* Teks yang Disediakan
━━━━━━━━━━

Urgensi pemahaman Empat Pilar Kehidupan Berbangsa dan Bernegara karena berbagai persoalan kebangsaan dan kenegaraan yang terjadi di Indonesia saat ini disebabkan abai dan lalai dalam mengimplementasikan Empat Pilar itu dalam kehidupan sehari-hari. Liberalisme ekonomi terjadi karena kita mengabaikan sila-sila dalam Pancasila terutama sila Kemanusiaan Yang Adil dan Beradab dan sila Keadilan Sosial Bagi Seluruh Rakyat Indonesia. Konflik horizontal terjadi karena kita lalai pada Bhinneka Tunggal Ika.
Empat Pilar Kehidupan Berbangsa dan Bernegara dipandang sebagai sesuatu yang harus dipahami oleh para penyelenggara negara bersama seluruh masyarakat dan menjadi panduan dalam kehidupan berpolitik, menjalankan pemerintahan, menegakkan hukum, mengatur perekonomian negara, interaksi sosial kemasyarakatan, dan berbagai dimensi kehidupan bernegara dan berbangsa lainnya. Dengan pengamalan prinsip Empat Pilar Kehidupan Berbangsa dan Bernegara, diyakini bangsa Indonesia akan mampu mewujudkan diri sebagai bangsa yang adil, makmur, sejahtera, dan bermartabat.
3. Bagaimana konsepsi nilai Empat Pilar Kehidupan Berbangsa dan Bernegara yang disosialisasikan oleh MPR?
Dalam sejarah perjalanan bangsa, tidak dapat dimungkiri bahwa yang menjadi perekat dan pengikat kerukunan bangsa adalah nilai-nilai yang tumbuh, hidup, dan berkembang dalam kehidupan masyarakat. Nilai-nilai itu telah menjadi kekuatan pendorong untuk mencapai tujuan yang dicita-citakan. Kristalisasi nilai-nilai tersebut, tidak lain adalah sila-sila yang terkandung dalam Pancasila.
Pancasila sebagai dasar dan ideologi negara harus menjadi jiwa yang menginspirasi seluruh pengaturan kehidupan bermasyarakat, berbangsa, dan bernegara. Nilai-nilai Pancasila baik sebagai ideologi dan dasar negara sampai hari ini tetap kokoh menjadi landasan dalam bernegara. Pancasila juga tetap tercantum dalam konstitusi negara meskipun beberapa kali mengalami pergantian dan perubahan konstitusi. Ini menunjukkan bahwa Pancasila merupakan konsensus nasional dan dapat diterima oleh semua kelompok masyarakat Indonesia. Pancasila terbukti mampu memberi kekuatan kepada bangsa Indonesia, sehingga perlu dimaknai, direnungkan, dan diingat oleh seluruh komponen bangsa.

━━━━━━━━━━

* Data yang Ditampilkan
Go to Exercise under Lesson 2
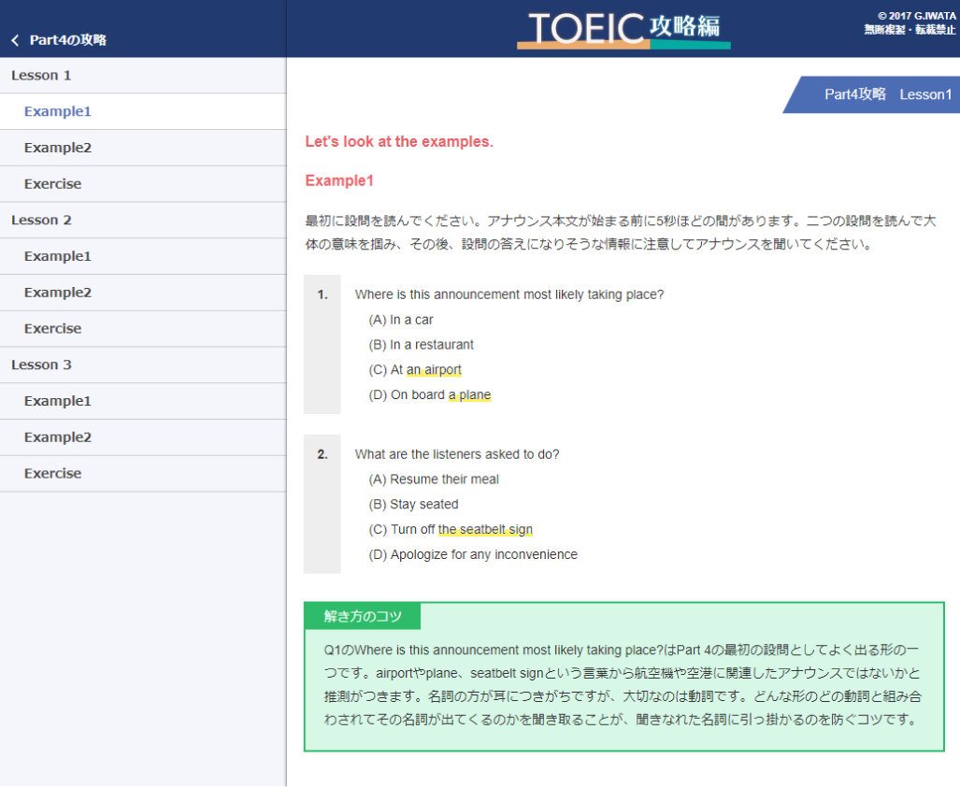Viewport: 960px width, 787px height. pos(52,329)
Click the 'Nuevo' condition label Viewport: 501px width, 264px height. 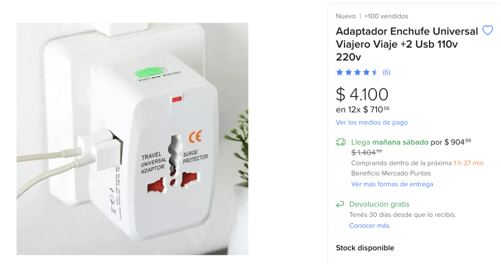pyautogui.click(x=346, y=16)
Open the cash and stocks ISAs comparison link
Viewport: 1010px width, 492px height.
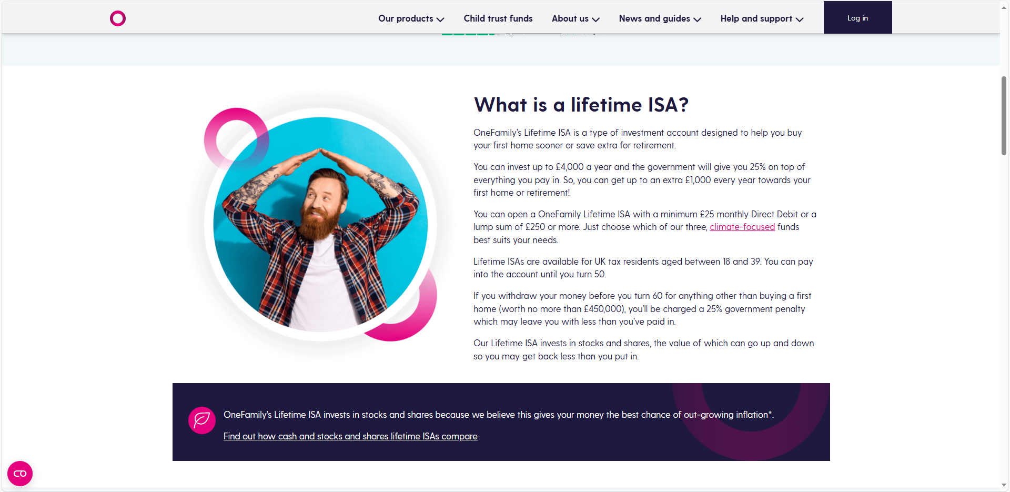point(350,436)
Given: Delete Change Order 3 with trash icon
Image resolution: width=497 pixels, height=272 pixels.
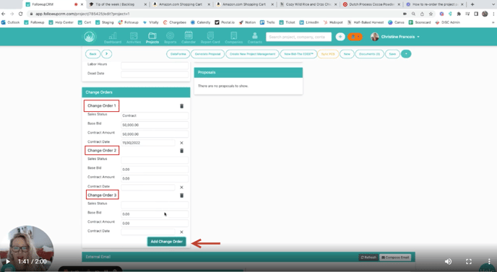Looking at the screenshot, I should click(181, 196).
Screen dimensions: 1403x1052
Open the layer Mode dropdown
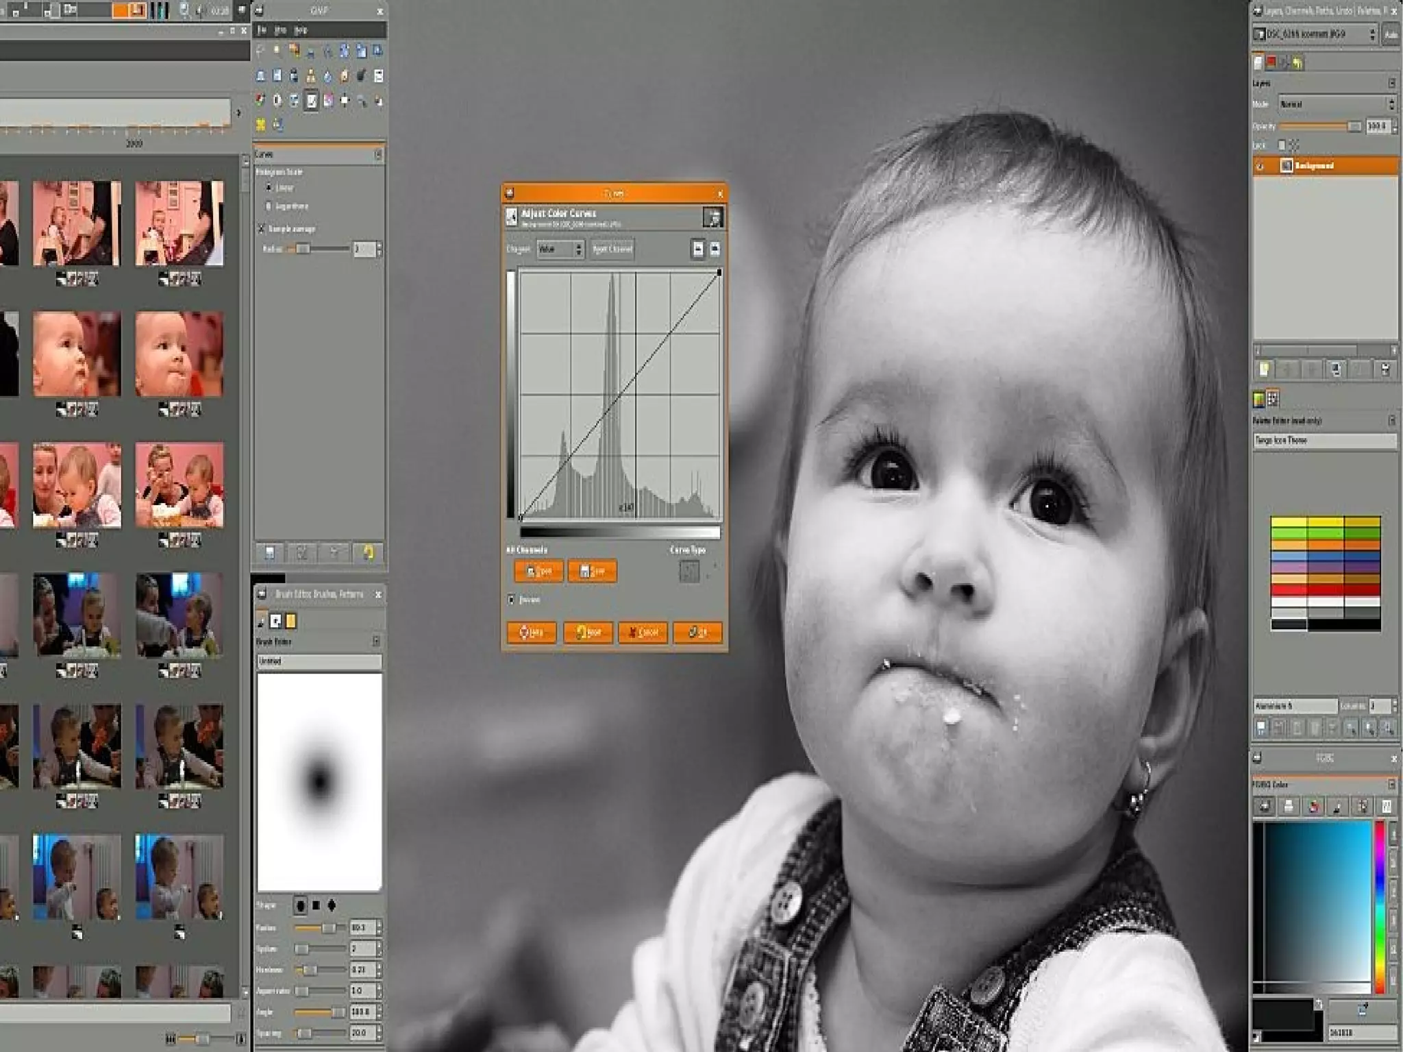point(1336,104)
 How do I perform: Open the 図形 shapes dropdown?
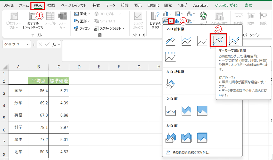[82, 21]
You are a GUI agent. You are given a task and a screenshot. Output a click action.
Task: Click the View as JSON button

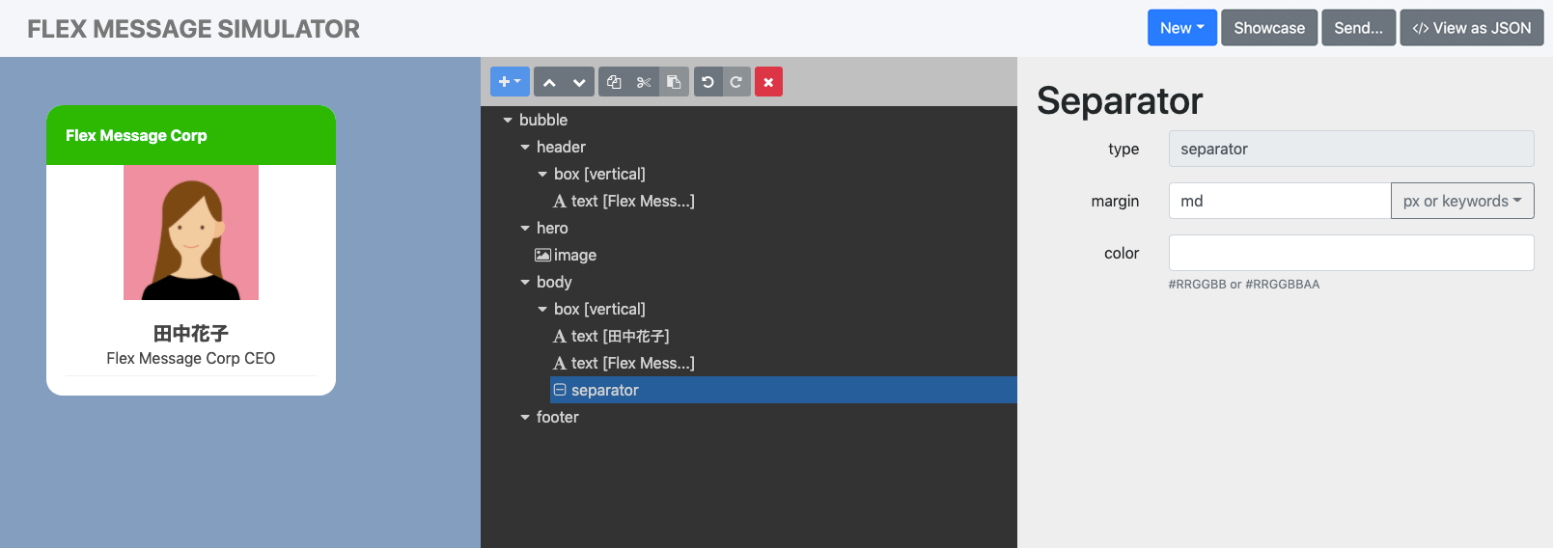click(1471, 28)
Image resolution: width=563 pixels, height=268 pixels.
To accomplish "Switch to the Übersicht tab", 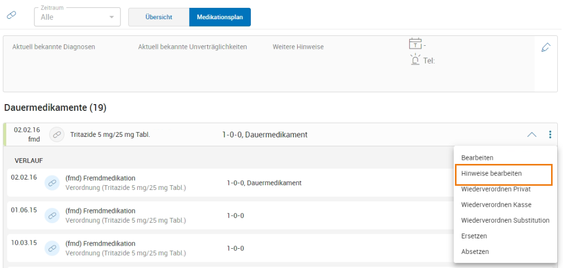I will pos(159,17).
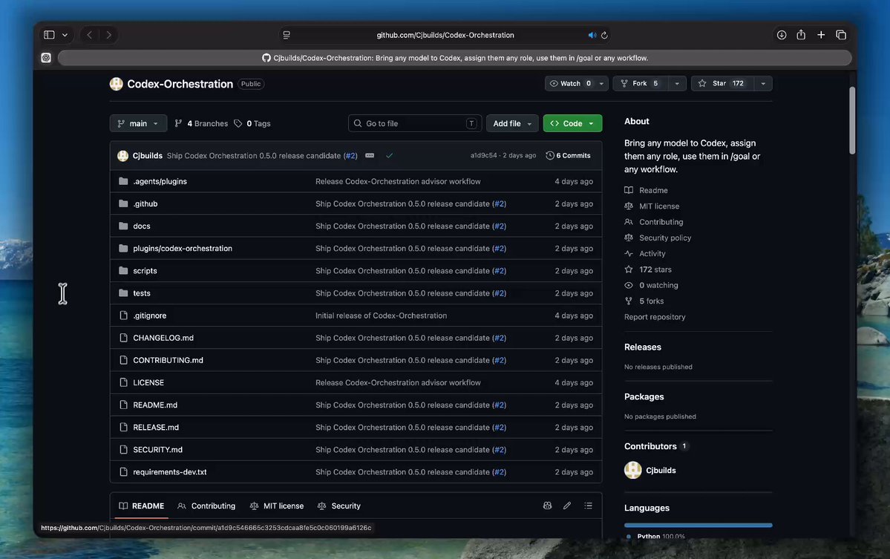Click the Safari downloads icon
890x559 pixels.
782,35
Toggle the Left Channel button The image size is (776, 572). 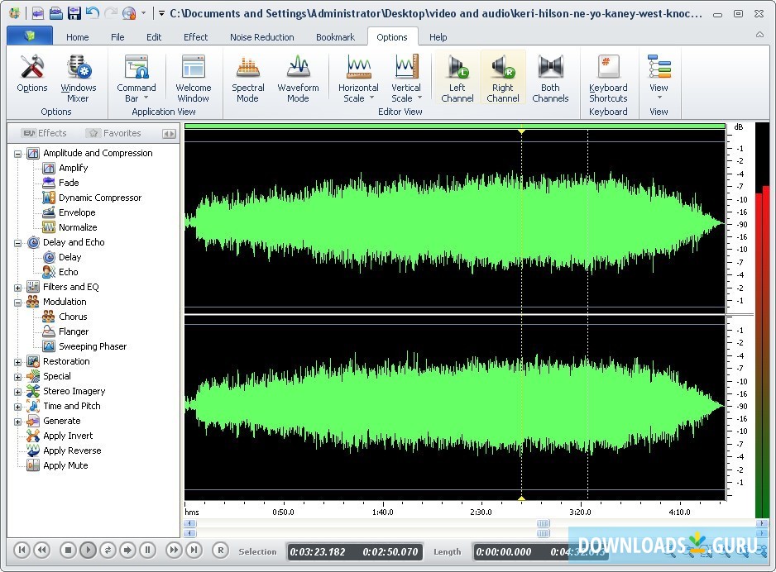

━━━━━━━━━━

* Kumpulan Latihan
1. Jawablah pertanyaan berikut berdasarkan teks tentang Empat Pilar Kehidupan Berbangsa dan Bernegara.
(a) Menurut teks, konflik horizontal terjadi karena lalai pada apa?
(b) Bangsa Indonesia diyakini mampu mewujudkan diri sebagai bangsa yang bagaimana?
(c) Apa kristalisasi nilai-nilai yang tumbuh, hidup, dan berkembang dalam kehidupan masyarakat?
2. Salin dengan tepat bagian teks tentang Empat Pilar Kehidupan Berbangsa dan Bernegara, mulai dari "Empat Pilar Kehidupan Berbangsa dan Bernegara dipandang" sampai dengan "sejahtera, dan bermartabat.".
3. Teruskan teks tentang Empat Pilar Kehidupan Berbangsa dan Bernegara mulai dari titik teks itu berhenti.
Data di atas berasal dari sumber lain, bukan dari teks tersebut.

* Daftar Jawaban
1.
(a) Bhinneka Tunggal Ika.
(b) Bangsa yang adil, makmur, sejahtera, dan bermartabat.
(c) Sila-sila yang terkandung dalam Pancasila.

2.
Empat Pilar Kehidupan Berbangsa dan Bernegara dipandang sebagai sesuatu yang harus dipahami oleh para penyelenggara negara bersama seluruh masyarakat dan menjadi panduan dalam kehidupan berpolitik, menjalankan pemerintahan, menegakkan hukum, mengatur perekonomian negara, interaksi sosial kemasyarakatan, dan berbagai dimensi kehidupan bernegara dan berbangsa lainnya. Dengan pengamalan prinsip Empat Pilar Kehidupan Berbangsa dan Bernegara, diyakini bangsa Indonesia akan mampu mewujudkan diri sebagai bangsa yang adil, makmur, sejahtera, dan bermartabat.

3.
Undang-Undang Dasar Negara Republik Indonesia Tahun 1945 sebagai hukum dasar merupakan kesepakatan umum warga negara mengenai norma dasar dan aturan dasar dalam kehidupan bernegara. Kesepakatan ini utamanya menyangkut tujuan dan cita-cita bersama, the rule of law sebagai landasan penyelenggaraan negara, serta bentuk institusi dan prosedur ketatanegaraan. Berdasarkan Undang-Undang Dasar ini, Indonesia ialah negara yang berdasarkan atas hukum (rechtsstaat), tidak berdasarkan atas kekuasaan belaka (machtsstaat). Negara juga menganut sistem konstitusional, dengan Pemerintah berdasarkan konstitusi (hukum dasar), dan tidak bersifat absolut (kekuasaan yang tidak terbatas).
Konsepsi tentang bentuk Negara Indonesia menganut bentuk negara kesatuan yang menjunjung tinggi otonomi dan kekhususan daerah sesuai dengan budaya dan adat istiadatnya. Bentuk negara yang oleh sebagian besar pendiri bangsa dipercaya bisa menjamin persatuan yang kuat bagi negara kepulauan Indonesia adalah Negara Kesatuan (unitary). Meskipun memilih bentuk negara kesatuan, para pendiri bangsa sepakat bahwa untuk mengelola negara sebesar, seluas dan semajemuk Indonesia tidak bisa tersentralisasi. Negara seperti ini sepatutnya dikelola, dalam ungkapan Mohammad Hatta "secara bergotong-royong", dengan melibatkan peran serta daerah dalam pemberdayaan ekonomi, politik dan sosial-budaya sesuai dengan keragaman potensi daerah masing-masing.
Konsepsi tentang semboyan negara dirumuskan dalam Bhinneka Tunggal Ika, meskipun berbeda-beda, tetap satu jua. Di satu sisi, ada wawasan "ke-eka-an" yang berusaha mencari titik-temu dari segala kebhinnekaan yang terkristalisasikan dalam dasar negara (Pancasila), Undang-Undang Dasar dan segala turunan perundang-undangannya, negara persatuan, bahasa persatuan, dan simbol-simbol kenegaraan lainnya. Di sisi lain, ada wawasan kebhinnekaan yang menerima dan memberi ruang hidup bagi aneka perbedaan, seperti aneka agama/keyakinan, budaya dan bahasa daerah, serta unit-unit politik tertentu sebagai warisan tradisi budaya.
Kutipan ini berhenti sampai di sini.